**ABOUT THIS TASK:** From the first entry to the last, repeat them all exactly.

**EXTRACTED MATERIAL:**
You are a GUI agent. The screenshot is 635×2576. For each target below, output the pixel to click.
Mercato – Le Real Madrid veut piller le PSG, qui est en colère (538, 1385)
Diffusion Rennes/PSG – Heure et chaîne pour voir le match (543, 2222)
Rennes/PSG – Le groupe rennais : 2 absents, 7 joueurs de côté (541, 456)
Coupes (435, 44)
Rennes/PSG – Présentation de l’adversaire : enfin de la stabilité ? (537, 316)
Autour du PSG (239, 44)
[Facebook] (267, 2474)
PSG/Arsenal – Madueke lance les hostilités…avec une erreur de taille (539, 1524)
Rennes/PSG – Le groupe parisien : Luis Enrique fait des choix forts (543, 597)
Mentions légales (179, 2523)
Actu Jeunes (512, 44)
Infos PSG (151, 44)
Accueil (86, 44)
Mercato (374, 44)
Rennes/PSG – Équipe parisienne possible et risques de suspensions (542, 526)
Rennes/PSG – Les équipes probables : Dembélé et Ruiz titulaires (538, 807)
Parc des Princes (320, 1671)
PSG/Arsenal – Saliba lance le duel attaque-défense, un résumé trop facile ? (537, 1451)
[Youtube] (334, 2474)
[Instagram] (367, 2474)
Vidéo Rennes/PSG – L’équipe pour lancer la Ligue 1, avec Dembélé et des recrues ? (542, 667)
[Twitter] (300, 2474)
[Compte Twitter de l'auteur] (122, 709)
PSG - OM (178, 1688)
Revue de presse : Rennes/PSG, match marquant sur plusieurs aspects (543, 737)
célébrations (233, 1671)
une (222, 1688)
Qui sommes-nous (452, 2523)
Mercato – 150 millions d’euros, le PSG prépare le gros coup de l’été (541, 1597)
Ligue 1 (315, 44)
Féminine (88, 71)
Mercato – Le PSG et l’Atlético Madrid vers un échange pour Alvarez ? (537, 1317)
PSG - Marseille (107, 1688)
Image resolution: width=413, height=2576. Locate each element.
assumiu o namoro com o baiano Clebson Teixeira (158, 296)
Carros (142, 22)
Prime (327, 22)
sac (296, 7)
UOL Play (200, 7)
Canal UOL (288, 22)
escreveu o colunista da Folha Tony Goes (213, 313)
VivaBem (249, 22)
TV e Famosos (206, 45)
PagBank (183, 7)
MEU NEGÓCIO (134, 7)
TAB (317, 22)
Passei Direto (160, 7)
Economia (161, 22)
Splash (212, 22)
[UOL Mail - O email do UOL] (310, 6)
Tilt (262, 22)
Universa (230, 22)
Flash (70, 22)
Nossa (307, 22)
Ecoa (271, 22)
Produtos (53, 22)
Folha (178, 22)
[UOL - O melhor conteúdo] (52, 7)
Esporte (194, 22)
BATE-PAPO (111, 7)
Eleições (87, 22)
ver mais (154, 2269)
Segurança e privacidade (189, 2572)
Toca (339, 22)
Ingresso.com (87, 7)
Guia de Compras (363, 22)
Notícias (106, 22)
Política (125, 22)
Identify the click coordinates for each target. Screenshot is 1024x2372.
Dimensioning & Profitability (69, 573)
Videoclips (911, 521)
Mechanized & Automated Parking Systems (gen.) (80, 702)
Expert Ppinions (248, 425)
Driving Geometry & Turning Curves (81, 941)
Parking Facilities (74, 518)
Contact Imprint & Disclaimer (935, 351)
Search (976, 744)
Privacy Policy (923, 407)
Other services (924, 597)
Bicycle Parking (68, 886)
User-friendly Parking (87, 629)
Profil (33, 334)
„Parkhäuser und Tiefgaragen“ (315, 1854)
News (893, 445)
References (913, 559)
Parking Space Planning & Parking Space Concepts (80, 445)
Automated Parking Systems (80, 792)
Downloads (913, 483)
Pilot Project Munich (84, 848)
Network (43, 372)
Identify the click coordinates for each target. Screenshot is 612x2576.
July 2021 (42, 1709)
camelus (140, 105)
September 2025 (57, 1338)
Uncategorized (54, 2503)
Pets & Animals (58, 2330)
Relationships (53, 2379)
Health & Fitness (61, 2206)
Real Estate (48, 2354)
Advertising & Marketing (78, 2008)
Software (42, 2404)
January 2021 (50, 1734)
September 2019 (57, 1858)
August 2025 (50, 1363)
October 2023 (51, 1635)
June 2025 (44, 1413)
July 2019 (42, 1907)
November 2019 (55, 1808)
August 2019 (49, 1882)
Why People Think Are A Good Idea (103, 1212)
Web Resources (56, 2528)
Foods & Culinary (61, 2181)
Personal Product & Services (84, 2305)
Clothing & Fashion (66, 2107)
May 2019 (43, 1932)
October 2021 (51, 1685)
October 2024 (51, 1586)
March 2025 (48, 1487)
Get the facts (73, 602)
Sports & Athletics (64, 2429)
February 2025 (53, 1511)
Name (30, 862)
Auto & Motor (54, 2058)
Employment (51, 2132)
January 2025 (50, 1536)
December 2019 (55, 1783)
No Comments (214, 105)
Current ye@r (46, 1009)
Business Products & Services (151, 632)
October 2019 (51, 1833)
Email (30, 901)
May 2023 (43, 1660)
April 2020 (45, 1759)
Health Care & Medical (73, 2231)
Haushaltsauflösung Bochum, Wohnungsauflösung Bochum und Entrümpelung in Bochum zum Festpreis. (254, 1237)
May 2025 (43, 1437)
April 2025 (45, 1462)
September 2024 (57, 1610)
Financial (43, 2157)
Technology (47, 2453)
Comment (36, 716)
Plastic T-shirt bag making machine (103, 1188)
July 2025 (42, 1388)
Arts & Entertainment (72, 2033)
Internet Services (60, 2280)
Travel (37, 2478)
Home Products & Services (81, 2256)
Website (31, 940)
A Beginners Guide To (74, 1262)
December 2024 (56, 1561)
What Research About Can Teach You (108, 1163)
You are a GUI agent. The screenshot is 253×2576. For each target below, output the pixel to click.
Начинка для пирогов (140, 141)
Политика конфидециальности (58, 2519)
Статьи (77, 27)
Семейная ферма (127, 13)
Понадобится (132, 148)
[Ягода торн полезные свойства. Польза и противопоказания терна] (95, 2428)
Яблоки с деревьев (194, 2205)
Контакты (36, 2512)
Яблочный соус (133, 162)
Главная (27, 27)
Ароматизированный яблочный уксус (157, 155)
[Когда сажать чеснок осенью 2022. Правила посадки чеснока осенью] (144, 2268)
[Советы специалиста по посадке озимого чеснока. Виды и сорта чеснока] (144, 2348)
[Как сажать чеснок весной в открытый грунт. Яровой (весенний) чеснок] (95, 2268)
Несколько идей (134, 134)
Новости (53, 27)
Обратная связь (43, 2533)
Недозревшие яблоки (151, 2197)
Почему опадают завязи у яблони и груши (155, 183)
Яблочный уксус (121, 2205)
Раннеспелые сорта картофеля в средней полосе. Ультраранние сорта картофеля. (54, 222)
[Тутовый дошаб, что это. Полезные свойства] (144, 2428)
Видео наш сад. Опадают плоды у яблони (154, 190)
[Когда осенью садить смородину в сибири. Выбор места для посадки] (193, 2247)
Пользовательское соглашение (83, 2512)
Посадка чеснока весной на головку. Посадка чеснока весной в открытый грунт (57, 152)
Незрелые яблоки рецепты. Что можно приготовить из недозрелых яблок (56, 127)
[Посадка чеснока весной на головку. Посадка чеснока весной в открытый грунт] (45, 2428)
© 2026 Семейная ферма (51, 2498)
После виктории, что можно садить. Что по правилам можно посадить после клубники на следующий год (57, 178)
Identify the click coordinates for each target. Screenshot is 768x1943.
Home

**REPLY TO THE TASK:**
You are a GUI agent. The screenshot is 635×2576. For each target below, output the pixel to click.
Mercato – Le Real Madrid veut piller le PSG, qui est en colère (538, 1385)
Diffusion Rennes/PSG – Heure et chaîne pour voir le match (543, 2222)
Rennes/PSG – Le groupe rennais : 2 absents, 7 joueurs de côté (541, 456)
Coupes (435, 44)
Rennes/PSG – Présentation de l’adversaire : enfin de la stabilité ? (537, 316)
Autour du PSG (239, 44)
[Facebook] (267, 2474)
PSG/Arsenal – Madueke lance les hostilités…avec une erreur de taille (539, 1524)
Rennes/PSG – Le groupe parisien : Luis Enrique fait des choix forts (543, 597)
Mentions légales (179, 2523)
Actu Jeunes (512, 44)
Infos PSG (151, 44)
Accueil (86, 44)
Mercato (374, 44)
Rennes/PSG – Équipe parisienne possible et risques de suspensions (542, 526)
Rennes/PSG – Les équipes probables : Dembélé et Ruiz titulaires (538, 807)
Parc des Princes (320, 1671)
PSG/Arsenal – Saliba lance le duel attaque-défense, un résumé trop facile ? (537, 1451)
[Youtube] (334, 2474)
[Instagram] (367, 2474)
Vidéo Rennes/PSG – L’équipe pour lancer la Ligue 1, avec Dembélé et des recrues ? (542, 667)
[Twitter] (300, 2474)
[Compte Twitter de l'auteur] (122, 709)
PSG - OM (178, 1688)
Revue de presse : Rennes/PSG, match marquant sur plusieurs aspects (543, 737)
célébrations (233, 1671)
une (222, 1688)
Qui sommes-nous (452, 2523)
Mercato – 150 millions d’euros, le PSG prépare le gros coup de l’été (541, 1597)
Ligue 1 (315, 44)
Féminine (88, 71)
Mercato – Le PSG et l’Atlético Madrid vers un échange pour Alvarez ? (537, 1317)
PSG - Marseille (107, 1688)
Image resolution: width=413, height=2576. Locate each element.
assumiu o namoro com o baiano Clebson Teixeira (158, 296)
Carros (142, 22)
Prime (327, 22)
sac (296, 7)
UOL Play (200, 7)
Canal UOL (288, 22)
escreveu o colunista da Folha Tony Goes (213, 313)
VivaBem (249, 22)
TV e Famosos (206, 45)
PagBank (183, 7)
MEU NEGÓCIO (134, 7)
TAB (317, 22)
Passei Direto (160, 7)
Economia (161, 22)
Splash (212, 22)
[UOL Mail - O email do UOL] (310, 6)
Tilt (262, 22)
Universa (230, 22)
Flash (70, 22)
Nossa (307, 22)
Ecoa (271, 22)
Produtos (53, 22)
Folha (178, 22)
[UOL - O melhor conteúdo] (52, 7)
Esporte (194, 22)
BATE-PAPO (111, 7)
Eleições (87, 22)
ver mais (154, 2269)
Segurança e privacidade (189, 2572)
Toca (339, 22)
Ingresso.com (87, 7)
Guia de Compras (363, 22)
Notícias (106, 22)
Política (125, 22)
Identify the click coordinates for each target. Screenshot is 1024x2372.
Dimensioning & Profitability (69, 573)
Videoclips (911, 521)
Mechanized & Automated Parking Systems (gen.) (80, 702)
Expert Ppinions (248, 425)
Driving Geometry & Turning Curves (81, 941)
Parking Facilities (74, 518)
Contact Imprint & Disclaimer (935, 351)
Search (976, 744)
Privacy Policy (923, 407)
Other services (924, 597)
Bicycle Parking (68, 886)
User-friendly Parking (87, 629)
Profil (33, 334)
„Parkhäuser und Tiefgaragen“ (315, 1854)
News (893, 445)
References (913, 559)
Parking Space Planning & Parking Space Concepts (80, 445)
Automated Parking Systems (80, 792)
Downloads (913, 483)
Pilot Project Munich (84, 848)
Network (43, 372)
Identify the click coordinates for each target. Screenshot is 612x2576.
July 2021 (42, 1709)
camelus (140, 105)
September 2025 (57, 1338)
Uncategorized (54, 2503)
Pets & Animals (58, 2330)
Relationships (53, 2379)
Health & Fitness (61, 2206)
Real Estate (48, 2354)
Advertising & Marketing (78, 2008)
Software (42, 2404)
January 2021 (50, 1734)
September 2019 (57, 1858)
August 2025 (50, 1363)
October 2023 (51, 1635)
June 2025 (44, 1413)
July 2019 (42, 1907)
November 2019 (55, 1808)
August 2019 (49, 1882)
Why People Think Are A Good Idea (103, 1212)
Web Resources (56, 2528)
Foods & Culinary (61, 2181)
Personal Product & Services (84, 2305)
Clothing & Fashion (66, 2107)
May 2019 (43, 1932)
October 2021 (51, 1685)
October 2024 (51, 1586)
March 2025 (48, 1487)
Get the facts (73, 602)
Sports & Athletics (64, 2429)
February 2025 (53, 1511)
Name (30, 862)
Auto & Motor (54, 2058)
Employment (51, 2132)
January 2025 (50, 1536)
December 2019 (55, 1783)
No Comments (214, 105)
Current ye@r (46, 1009)
Business Products & Services (151, 632)
October 2019 (51, 1833)
Email (30, 901)
May 2023 (43, 1660)
April 2020 (45, 1759)
Health Care & Medical (73, 2231)
Haushaltsauflösung Bochum, Wohnungsauflösung Bochum und Entrümpelung in Bochum zum Festpreis. (254, 1237)
May 2025 (43, 1437)
April 2025 (45, 1462)
September 2024 (57, 1610)
Financial (43, 2157)
Technology (47, 2453)
Comment (36, 716)
Plastic T-shirt bag making machine (103, 1188)
July 2025 (42, 1388)
Arts & Entertainment (72, 2033)
Internet Services (60, 2280)
Travel (37, 2478)
Home Products & Services (81, 2256)
Website (31, 940)
A Beginners Guide To (74, 1262)
December 2024 (56, 1561)
What Research About Can Teach You (108, 1163)
You are a GUI agent. The screenshot is 253×2576. For each target below, output the pixel to click.
Начинка для пирогов (140, 141)
Политика конфидециальности (58, 2519)
Статьи (77, 27)
Семейная ферма (127, 13)
Понадобится (132, 148)
[Ягода торн полезные свойства. Польза и противопоказания терна] (95, 2428)
Яблоки с деревьев (194, 2205)
Контакты (36, 2512)
Яблочный соус (133, 162)
Главная (27, 27)
Ароматизированный яблочный уксус (157, 155)
[Когда сажать чеснок осенью 2022. Правила посадки чеснока осенью] (144, 2268)
[Советы специалиста по посадке озимого чеснока. Виды и сорта чеснока] (144, 2348)
[Как сажать чеснок весной в открытый грунт. Яровой (весенний) чеснок] (95, 2268)
Несколько идей (134, 134)
Новости (53, 27)
Обратная связь (43, 2533)
Недозревшие яблоки (151, 2197)
Почему опадают завязи у яблони и груши (155, 183)
Яблочный уксус (121, 2205)
Раннеспелые сорта картофеля в средней полосе. Ультраранние сорта картофеля. (54, 222)
[Тутовый дошаб, что это. Полезные свойства] (144, 2428)
Видео наш сад. Опадают плоды у яблони (154, 190)
[Когда осенью садить смородину в сибири. Выбор места для посадки] (193, 2247)
Пользовательское соглашение (83, 2512)
Посадка чеснока весной на головку. Посадка чеснока весной в открытый грунт (57, 152)
Незрелые яблоки рецепты. Что можно приготовить из недозрелых яблок (56, 127)
[Посадка чеснока весной на головку. Посадка чеснока весной в открытый грунт] (45, 2428)
© 2026 Семейная ферма (51, 2498)
После виктории, что можно садить. Что по правилам можно посадить после клубники на следующий год (57, 178)
Identify the click coordinates for each target. Screenshot is 768x1943.
Home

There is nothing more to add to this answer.